<<<<
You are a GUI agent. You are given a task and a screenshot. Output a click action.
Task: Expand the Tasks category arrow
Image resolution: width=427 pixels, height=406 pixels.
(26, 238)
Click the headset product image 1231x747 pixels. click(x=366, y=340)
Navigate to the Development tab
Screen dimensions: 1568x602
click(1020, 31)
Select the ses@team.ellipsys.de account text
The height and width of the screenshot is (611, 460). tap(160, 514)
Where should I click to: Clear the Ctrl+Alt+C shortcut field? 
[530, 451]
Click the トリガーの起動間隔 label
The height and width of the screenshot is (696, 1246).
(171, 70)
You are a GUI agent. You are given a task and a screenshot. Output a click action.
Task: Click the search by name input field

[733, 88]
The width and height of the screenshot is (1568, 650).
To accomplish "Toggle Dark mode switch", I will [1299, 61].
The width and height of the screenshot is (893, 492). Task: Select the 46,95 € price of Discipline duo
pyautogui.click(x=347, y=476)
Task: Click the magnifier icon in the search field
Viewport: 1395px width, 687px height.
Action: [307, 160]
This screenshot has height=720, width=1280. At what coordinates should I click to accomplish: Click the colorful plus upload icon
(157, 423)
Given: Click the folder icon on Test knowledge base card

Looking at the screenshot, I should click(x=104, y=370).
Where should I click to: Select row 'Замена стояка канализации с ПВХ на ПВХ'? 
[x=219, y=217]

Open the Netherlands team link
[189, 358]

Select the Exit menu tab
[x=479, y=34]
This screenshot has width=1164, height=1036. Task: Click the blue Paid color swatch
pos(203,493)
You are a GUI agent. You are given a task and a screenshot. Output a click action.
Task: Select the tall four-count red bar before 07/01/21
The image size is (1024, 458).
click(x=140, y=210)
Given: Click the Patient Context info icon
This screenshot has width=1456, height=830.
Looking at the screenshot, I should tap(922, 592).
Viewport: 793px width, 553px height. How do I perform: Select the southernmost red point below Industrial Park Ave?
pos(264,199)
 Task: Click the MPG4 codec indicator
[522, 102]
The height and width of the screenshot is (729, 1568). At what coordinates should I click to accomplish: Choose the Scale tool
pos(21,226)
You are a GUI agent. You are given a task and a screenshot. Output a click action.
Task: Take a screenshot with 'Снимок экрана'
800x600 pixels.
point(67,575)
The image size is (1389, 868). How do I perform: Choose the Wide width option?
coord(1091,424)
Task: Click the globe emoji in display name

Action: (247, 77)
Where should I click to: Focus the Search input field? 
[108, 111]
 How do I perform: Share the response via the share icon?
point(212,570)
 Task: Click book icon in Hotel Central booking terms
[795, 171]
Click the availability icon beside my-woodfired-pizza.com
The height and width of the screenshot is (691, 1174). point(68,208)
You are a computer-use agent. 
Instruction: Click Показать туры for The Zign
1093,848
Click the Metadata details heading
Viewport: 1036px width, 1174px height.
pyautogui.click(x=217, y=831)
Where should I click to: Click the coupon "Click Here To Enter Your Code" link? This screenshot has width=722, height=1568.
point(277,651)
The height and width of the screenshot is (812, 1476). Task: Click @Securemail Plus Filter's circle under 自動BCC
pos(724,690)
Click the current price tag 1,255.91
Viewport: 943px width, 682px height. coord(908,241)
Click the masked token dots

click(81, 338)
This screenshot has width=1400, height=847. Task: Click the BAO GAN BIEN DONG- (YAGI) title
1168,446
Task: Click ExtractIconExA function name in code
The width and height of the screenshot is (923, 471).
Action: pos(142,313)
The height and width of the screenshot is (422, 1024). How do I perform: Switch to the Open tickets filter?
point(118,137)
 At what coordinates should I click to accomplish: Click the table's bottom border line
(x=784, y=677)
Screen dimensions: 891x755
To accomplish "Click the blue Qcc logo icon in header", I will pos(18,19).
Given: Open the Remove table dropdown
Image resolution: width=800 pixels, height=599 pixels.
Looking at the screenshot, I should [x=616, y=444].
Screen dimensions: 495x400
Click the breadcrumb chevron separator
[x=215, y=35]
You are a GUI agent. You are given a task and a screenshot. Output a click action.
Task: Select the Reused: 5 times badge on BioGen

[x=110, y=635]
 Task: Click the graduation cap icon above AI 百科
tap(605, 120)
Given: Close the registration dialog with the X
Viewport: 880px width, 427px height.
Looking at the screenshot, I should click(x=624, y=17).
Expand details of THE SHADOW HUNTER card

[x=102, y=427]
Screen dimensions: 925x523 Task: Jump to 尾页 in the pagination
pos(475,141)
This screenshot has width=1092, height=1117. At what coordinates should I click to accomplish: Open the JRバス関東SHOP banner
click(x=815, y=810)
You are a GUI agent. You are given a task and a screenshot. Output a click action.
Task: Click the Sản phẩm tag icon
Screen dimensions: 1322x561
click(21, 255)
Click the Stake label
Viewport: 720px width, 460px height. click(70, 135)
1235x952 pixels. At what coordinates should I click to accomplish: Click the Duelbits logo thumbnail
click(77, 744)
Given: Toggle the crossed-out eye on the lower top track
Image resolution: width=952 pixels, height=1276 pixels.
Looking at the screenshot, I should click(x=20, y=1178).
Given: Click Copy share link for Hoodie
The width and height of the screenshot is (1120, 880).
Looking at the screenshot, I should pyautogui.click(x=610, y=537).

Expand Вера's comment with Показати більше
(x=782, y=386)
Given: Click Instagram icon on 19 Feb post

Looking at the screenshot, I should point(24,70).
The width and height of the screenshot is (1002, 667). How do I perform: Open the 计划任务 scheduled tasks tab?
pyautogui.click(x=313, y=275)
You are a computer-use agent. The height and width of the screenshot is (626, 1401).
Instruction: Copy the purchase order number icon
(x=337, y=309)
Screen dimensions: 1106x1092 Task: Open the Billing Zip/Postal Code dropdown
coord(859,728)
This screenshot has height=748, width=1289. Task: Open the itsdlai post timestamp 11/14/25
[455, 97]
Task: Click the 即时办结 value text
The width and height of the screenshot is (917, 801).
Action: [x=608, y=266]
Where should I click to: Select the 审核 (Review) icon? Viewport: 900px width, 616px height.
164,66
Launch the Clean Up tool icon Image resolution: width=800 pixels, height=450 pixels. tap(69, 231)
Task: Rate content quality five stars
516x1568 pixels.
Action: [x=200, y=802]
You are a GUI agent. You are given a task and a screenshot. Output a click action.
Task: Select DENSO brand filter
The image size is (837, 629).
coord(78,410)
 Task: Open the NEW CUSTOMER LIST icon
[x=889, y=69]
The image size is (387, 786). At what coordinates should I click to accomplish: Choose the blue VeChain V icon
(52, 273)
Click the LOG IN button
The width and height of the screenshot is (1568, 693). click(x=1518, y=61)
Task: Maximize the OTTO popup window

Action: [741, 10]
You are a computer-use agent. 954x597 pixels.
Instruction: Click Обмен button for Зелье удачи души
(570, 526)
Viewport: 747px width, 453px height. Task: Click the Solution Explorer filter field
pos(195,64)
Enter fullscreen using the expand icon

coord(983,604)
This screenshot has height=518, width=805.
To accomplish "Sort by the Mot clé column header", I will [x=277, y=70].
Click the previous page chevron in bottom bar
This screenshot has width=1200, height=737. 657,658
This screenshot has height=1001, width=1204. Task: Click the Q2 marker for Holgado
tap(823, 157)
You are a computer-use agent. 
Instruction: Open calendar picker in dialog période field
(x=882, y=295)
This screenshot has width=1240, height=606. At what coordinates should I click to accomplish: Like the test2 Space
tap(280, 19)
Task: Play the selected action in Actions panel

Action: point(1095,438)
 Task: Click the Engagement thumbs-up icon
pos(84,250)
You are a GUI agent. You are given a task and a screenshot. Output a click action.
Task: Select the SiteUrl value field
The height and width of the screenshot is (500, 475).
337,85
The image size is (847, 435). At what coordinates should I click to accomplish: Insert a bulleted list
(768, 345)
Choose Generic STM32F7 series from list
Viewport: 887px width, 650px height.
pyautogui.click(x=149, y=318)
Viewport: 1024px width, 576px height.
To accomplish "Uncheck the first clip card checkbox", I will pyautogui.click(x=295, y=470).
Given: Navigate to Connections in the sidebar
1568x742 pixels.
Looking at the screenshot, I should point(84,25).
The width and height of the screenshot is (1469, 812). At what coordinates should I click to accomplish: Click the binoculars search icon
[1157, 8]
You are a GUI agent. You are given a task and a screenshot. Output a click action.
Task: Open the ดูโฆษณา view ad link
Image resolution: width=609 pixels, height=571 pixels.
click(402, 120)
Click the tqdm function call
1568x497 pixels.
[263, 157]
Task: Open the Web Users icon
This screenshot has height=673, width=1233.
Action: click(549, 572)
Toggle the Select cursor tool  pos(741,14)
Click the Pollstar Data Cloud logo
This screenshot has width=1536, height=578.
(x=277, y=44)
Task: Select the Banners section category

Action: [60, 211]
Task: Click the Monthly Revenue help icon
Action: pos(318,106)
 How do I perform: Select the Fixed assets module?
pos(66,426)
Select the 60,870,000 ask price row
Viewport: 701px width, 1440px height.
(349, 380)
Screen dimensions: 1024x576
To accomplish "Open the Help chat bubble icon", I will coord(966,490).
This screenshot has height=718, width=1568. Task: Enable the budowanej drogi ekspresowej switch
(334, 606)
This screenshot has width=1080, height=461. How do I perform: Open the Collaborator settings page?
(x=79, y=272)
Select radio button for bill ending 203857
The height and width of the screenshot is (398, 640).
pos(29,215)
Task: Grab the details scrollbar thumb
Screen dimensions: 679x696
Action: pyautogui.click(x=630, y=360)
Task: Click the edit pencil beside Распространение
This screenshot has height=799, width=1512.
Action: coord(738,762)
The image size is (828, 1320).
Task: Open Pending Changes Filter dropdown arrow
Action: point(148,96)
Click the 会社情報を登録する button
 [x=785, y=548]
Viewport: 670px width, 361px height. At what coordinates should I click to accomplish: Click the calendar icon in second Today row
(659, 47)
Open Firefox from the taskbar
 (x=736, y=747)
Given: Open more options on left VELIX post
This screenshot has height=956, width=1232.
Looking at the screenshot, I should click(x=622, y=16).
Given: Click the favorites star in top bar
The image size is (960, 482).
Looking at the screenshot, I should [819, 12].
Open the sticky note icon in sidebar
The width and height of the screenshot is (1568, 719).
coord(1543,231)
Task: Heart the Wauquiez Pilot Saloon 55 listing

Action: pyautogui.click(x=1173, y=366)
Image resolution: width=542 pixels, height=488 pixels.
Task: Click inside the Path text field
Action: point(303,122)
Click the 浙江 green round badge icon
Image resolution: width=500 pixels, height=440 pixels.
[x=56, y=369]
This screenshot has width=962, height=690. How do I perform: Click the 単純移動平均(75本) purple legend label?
>>>>
Exercise aim
Check each line above for the string "computer" and copy those that have it.

Response to this exercise
You are a computer-use agent. 
You are a computer-use agent. The height and width of the screenshot is (626, 1401).
You are a computer-use agent. 954x597 pixels.
You are a computer-use agent. 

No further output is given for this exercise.